Launches the SSH client and initiates a secure remote connection.

-o

Allows custom SSH configuration options to be specified for a single connection.

HostKeyAlgorithms=+ssh-rsa

Temporarily enables the legacy ssh-rsa host key algorithm.

This option was required because the target server was running an older version of OpenSSH that only supported deprecated cryptographic algorithms.

Without this option, the client returned:

Unable to negotiate with 10.0.2.3 port 22:
no matching host key type found

Unable to negotiate with 10.0.2.3 port 22:
no matching host key type found

PubkeyAcceptedAlgorithms=+ssh-rsa

Allows the client to accept older RSA-based authentication methods that are disabled by default in modern OpenSSH releases.

Why These Options Were Necessary

The target was running:

OpenSSH 4.7p1

OpenSSH 4.7p1

which is a legacy SSH implementation released around 2008.

Modern versions of OpenSSH disable several older algorithms, including ssh-rsa and ssh-dss, due to security concerns and the deprecation of SHA-1-based cryptography.

As a result, the SSH client and server were initially unable to agree on a supported cryptographic algorithm, causing the connection to fail.

The additional options temporarily re-enabled compatibility, allowing communication with the legacy SSH service.

Step 4: Authentication

Valid credentials were obtained from the Metasploitable 2 project documentation maintained by Rapid7.
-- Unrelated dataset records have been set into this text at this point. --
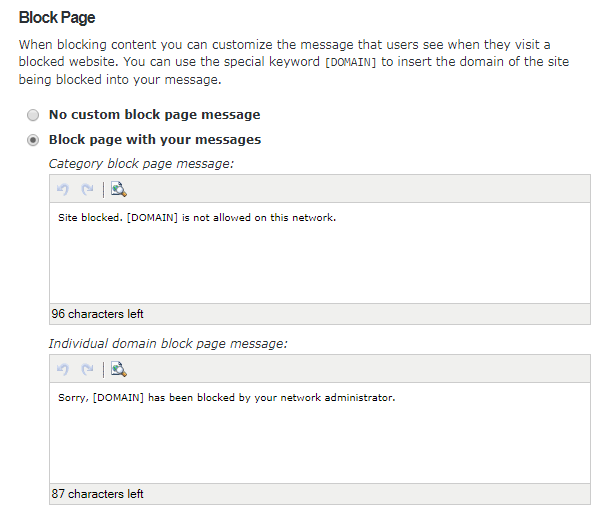Click the "Block page with your messages" label
This screenshot has height=518, width=614.
click(x=155, y=140)
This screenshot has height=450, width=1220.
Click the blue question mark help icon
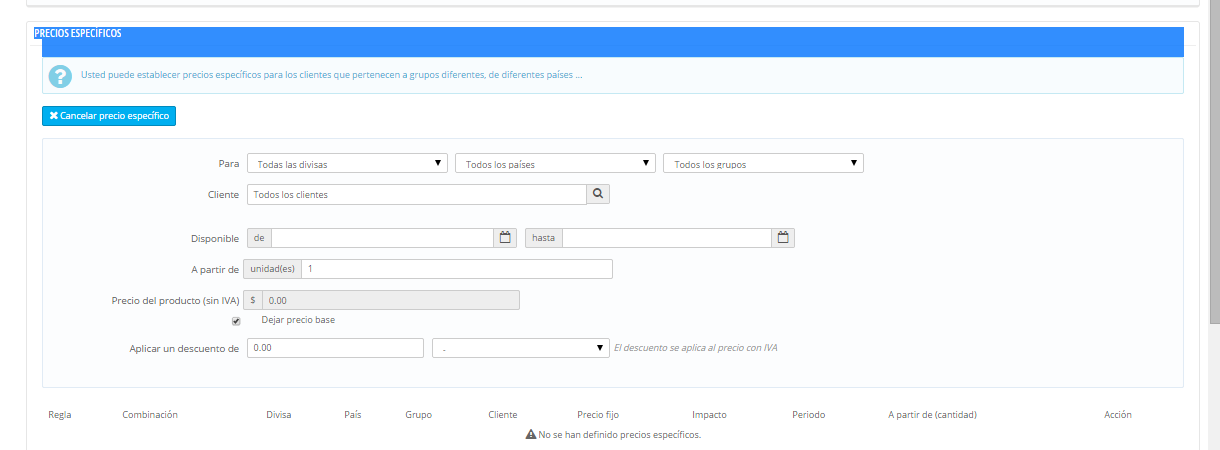coord(61,76)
link: https://docs.rapid7.com/metasploit/metasploitable-2-exploitability-guide/

Why SSH Matters During Penetration Testing

SSH is rarely the initial attack vector.

Instead, it often becomes valuable after obtaining credentials through:

• FTP compromise
• Database compromise
• Password cracking
• Credential reuse
• Configuration file disclosure

A penetration tester frequently uses SSH to:

• Maintain access
• Perform enumeration
• Transfer files
• Execute commands
• Conduct privilege escalation

SSH therefore serves as both an administrative tool and a post-exploitation asset.

Key Takeaway

No SSH vulnerability was exploited during this phase.

Authentication was performed using valid credentials obtained from the official Metasploitable 2 documentation.

The purpose of this step was to understand:

• SSH service enumeration
• Legacy OpenSSH behavior
• Cryptographic compatibility issues
• Authenticated remote access

rather than exploiting a vulnerability in the SSH service itself.

Conclusion

Enumeration identified an OpenSSH 4.7p1 service running on TCP port 22. Initial connection attempts failed because the server supported only legacy cryptographic algorithms that modern SSH clients reject by default.

By explicitly enabling compatibility options and authenticating with valid credentials, remote shell access was successfully obtained. This exercise highlights the importance of understanding protocol negotiation, cryptographic compatibility, and credential management when assessing legacy systems.